Dataset excerpt
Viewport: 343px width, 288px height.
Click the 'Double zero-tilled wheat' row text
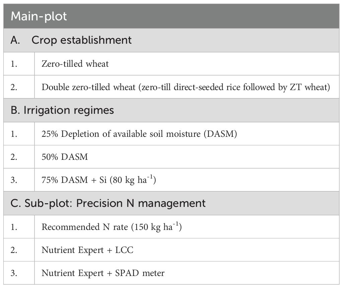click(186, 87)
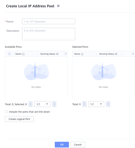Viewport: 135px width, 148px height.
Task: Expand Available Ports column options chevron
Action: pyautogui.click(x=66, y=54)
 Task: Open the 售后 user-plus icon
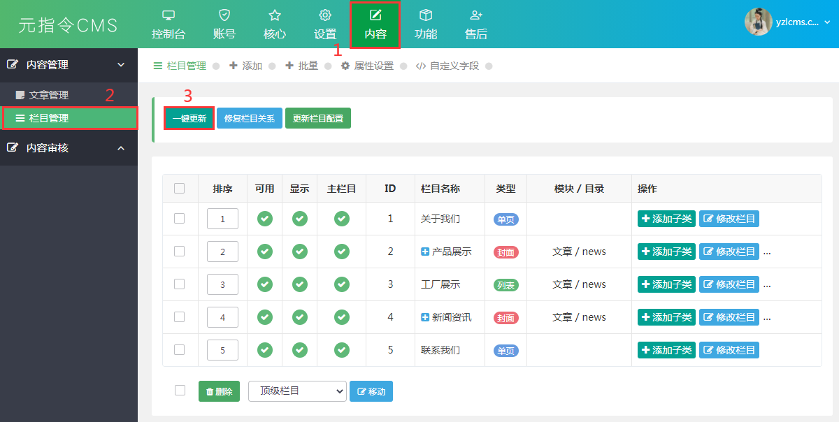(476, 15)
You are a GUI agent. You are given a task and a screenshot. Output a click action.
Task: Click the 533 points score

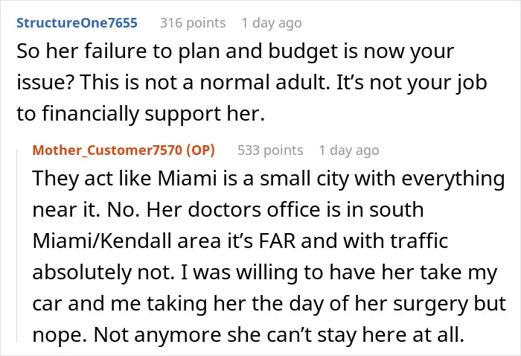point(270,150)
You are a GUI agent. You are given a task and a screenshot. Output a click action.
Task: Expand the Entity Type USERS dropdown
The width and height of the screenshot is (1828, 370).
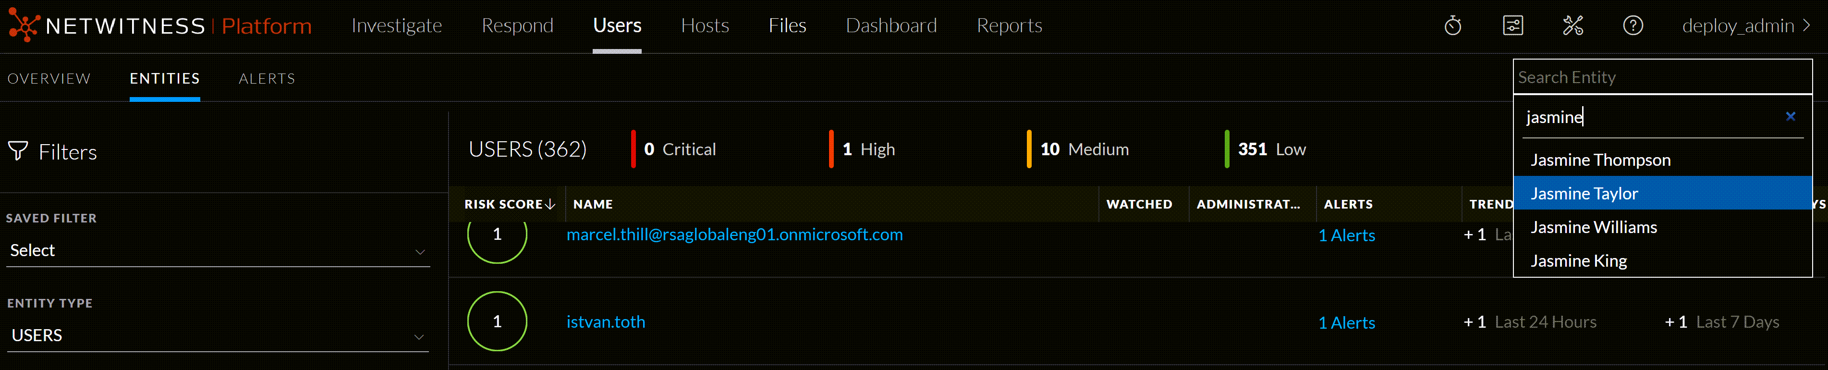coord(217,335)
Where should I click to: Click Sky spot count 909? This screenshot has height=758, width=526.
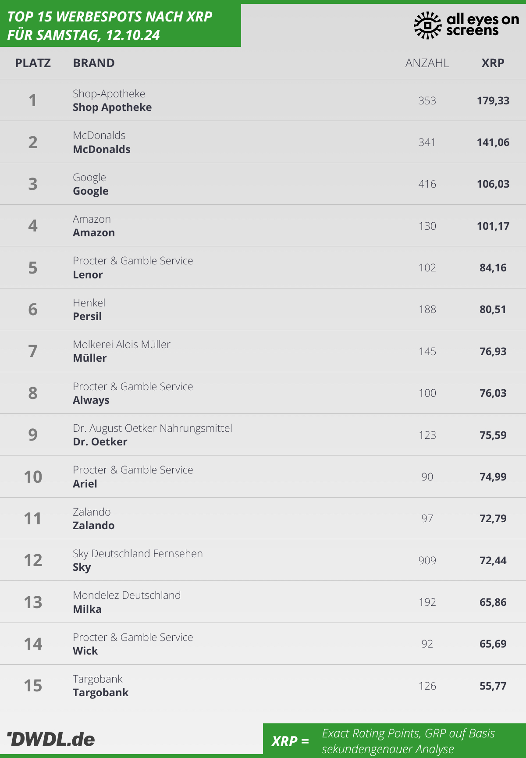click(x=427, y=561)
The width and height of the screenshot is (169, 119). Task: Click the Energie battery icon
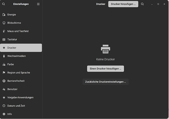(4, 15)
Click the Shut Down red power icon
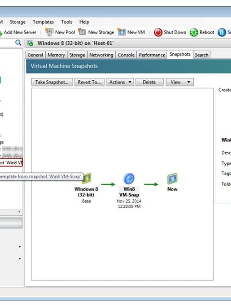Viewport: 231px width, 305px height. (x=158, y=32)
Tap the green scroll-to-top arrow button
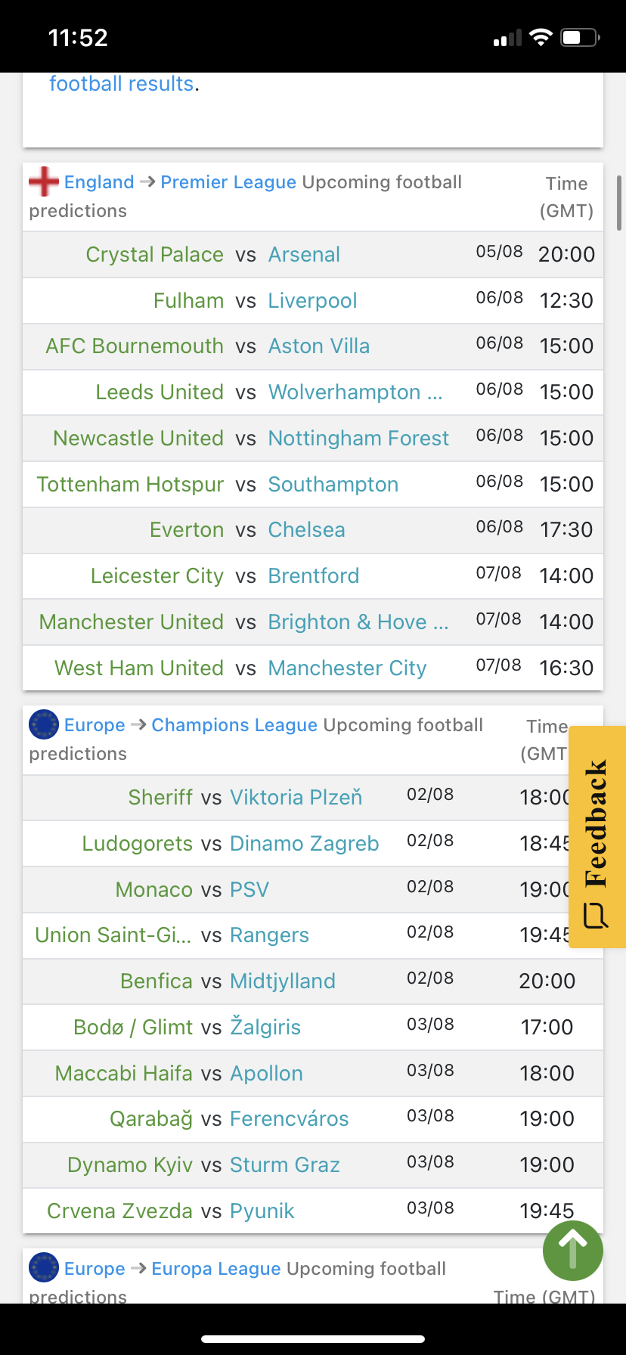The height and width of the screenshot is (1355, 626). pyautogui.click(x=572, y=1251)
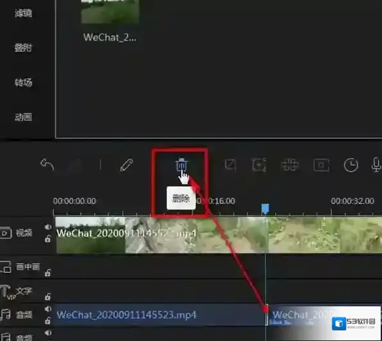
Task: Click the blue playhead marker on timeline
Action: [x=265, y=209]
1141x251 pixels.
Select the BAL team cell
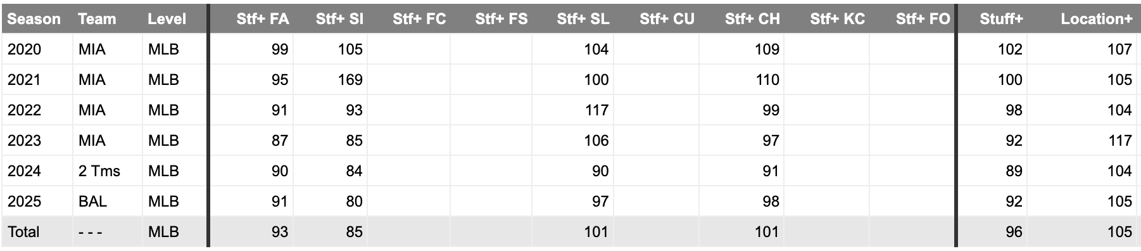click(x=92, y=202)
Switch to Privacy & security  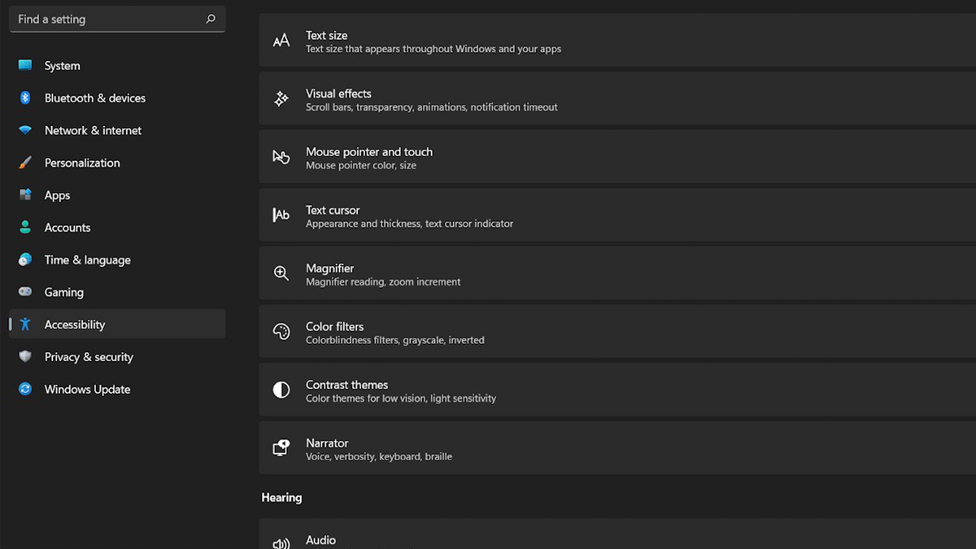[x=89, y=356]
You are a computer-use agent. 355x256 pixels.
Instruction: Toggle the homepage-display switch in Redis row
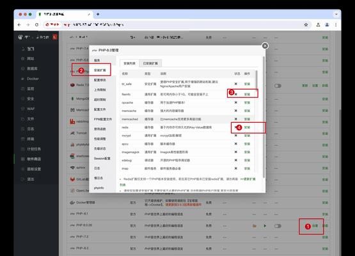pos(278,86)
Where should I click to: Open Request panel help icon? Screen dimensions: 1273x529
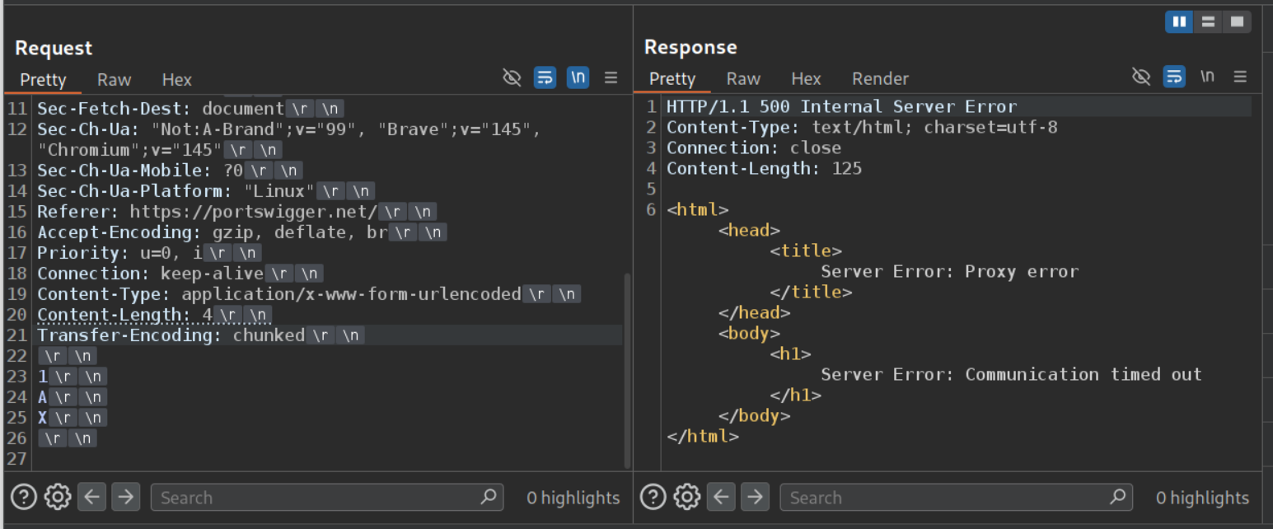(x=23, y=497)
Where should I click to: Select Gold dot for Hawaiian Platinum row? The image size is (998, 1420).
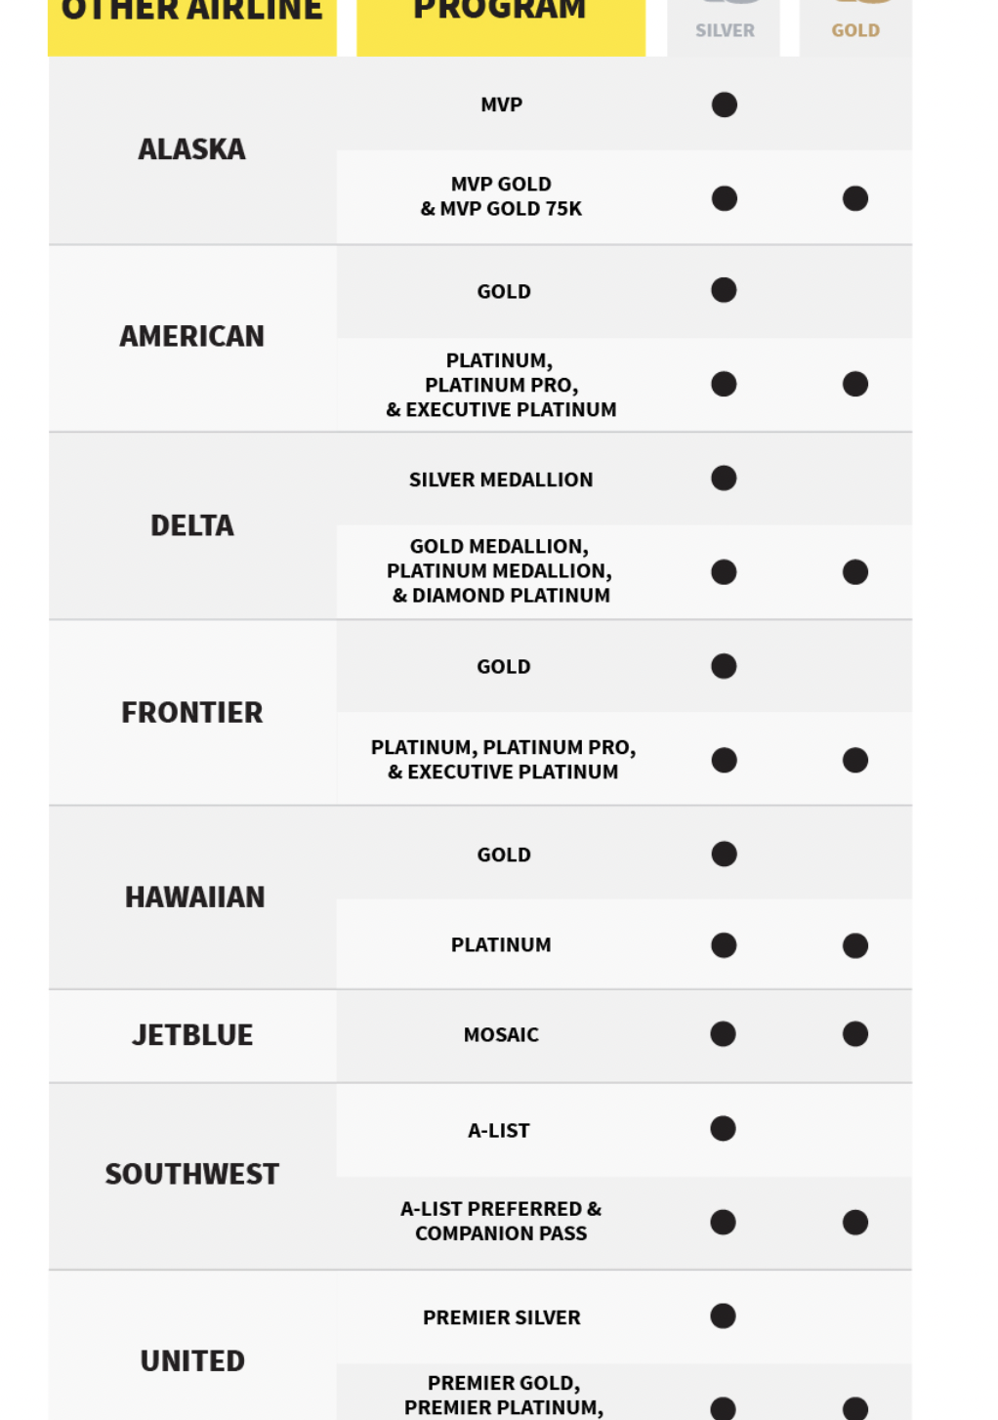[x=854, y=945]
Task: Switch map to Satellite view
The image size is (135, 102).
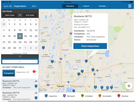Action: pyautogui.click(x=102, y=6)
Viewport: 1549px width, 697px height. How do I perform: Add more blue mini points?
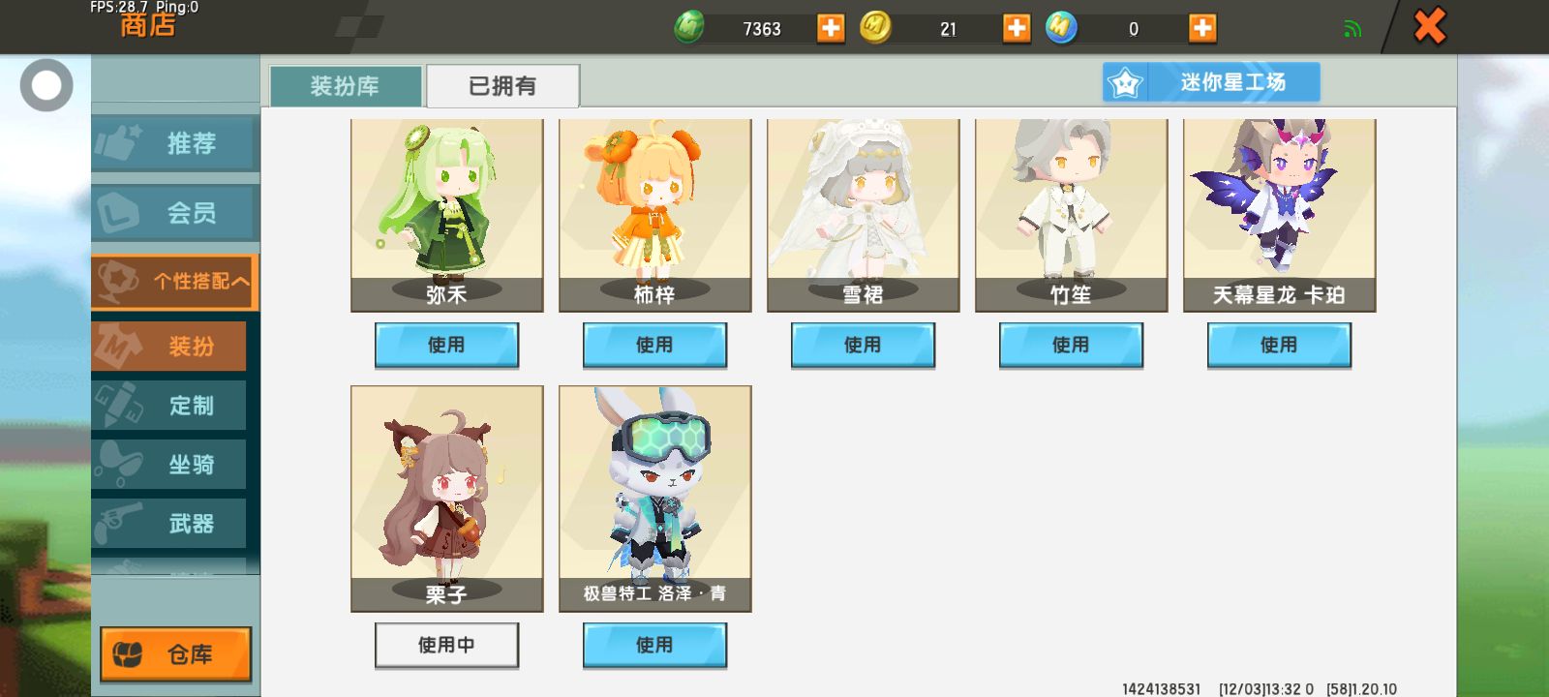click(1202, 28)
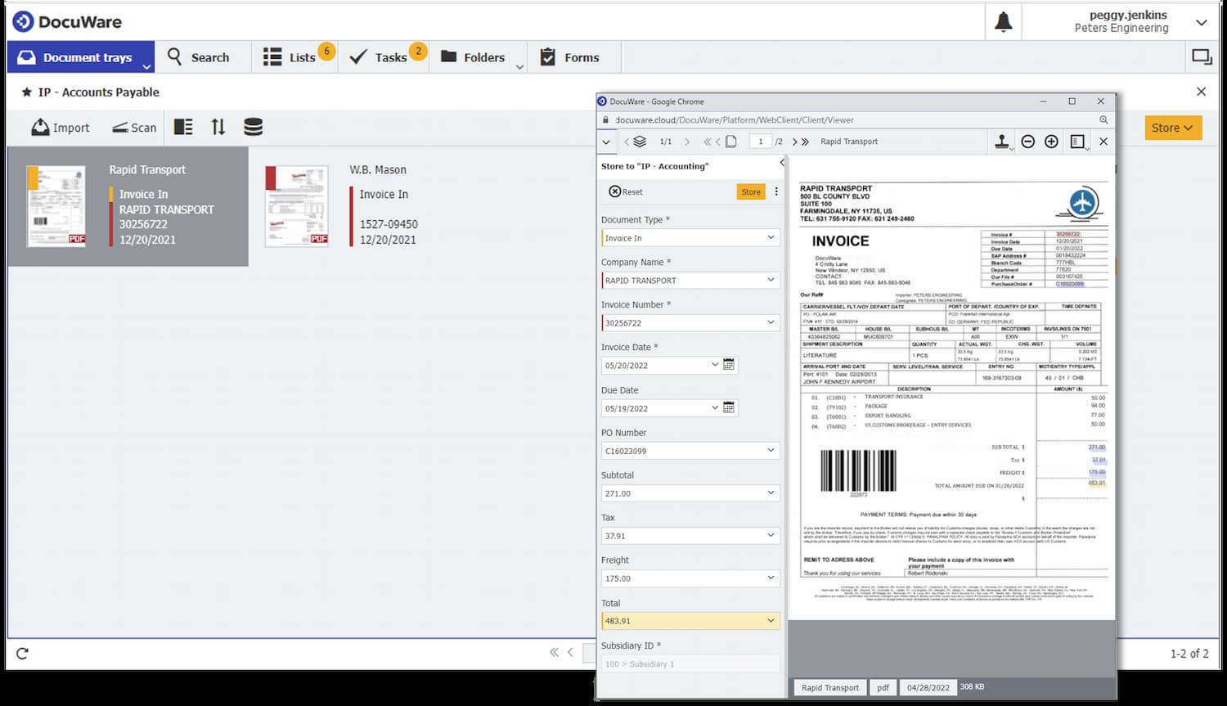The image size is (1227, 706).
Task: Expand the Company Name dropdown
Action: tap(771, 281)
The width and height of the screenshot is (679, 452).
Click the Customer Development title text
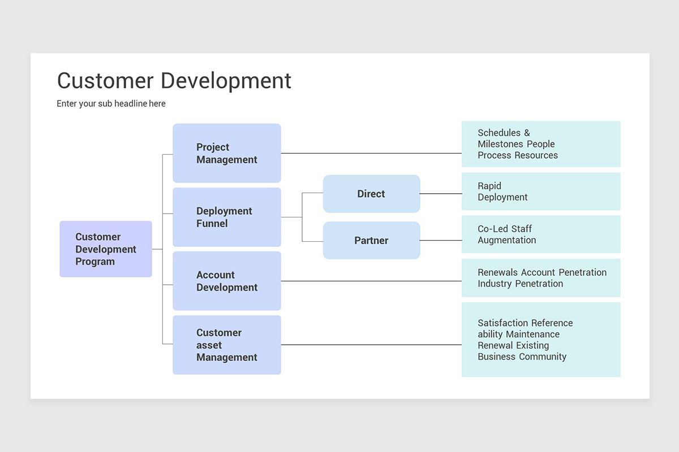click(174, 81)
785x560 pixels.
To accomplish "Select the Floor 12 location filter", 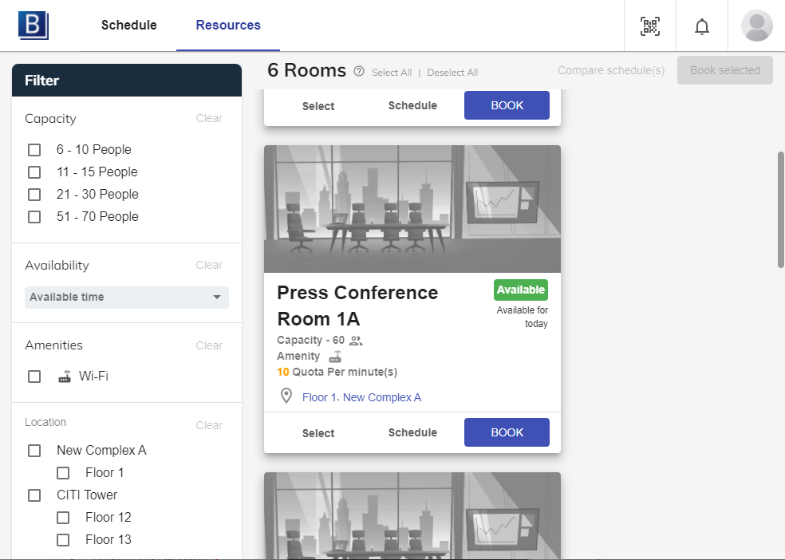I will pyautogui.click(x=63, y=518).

# [WORK TO COMPLETE]
Gather every line of the listing above that contains the string "Open", treating the match as case-sensitive.

# [ANSWER FOR THE TASK]
 Task: Open the 售后 user-plus icon
Where should I click to: Open Request panel help icon? Screen dimensions: 1273x529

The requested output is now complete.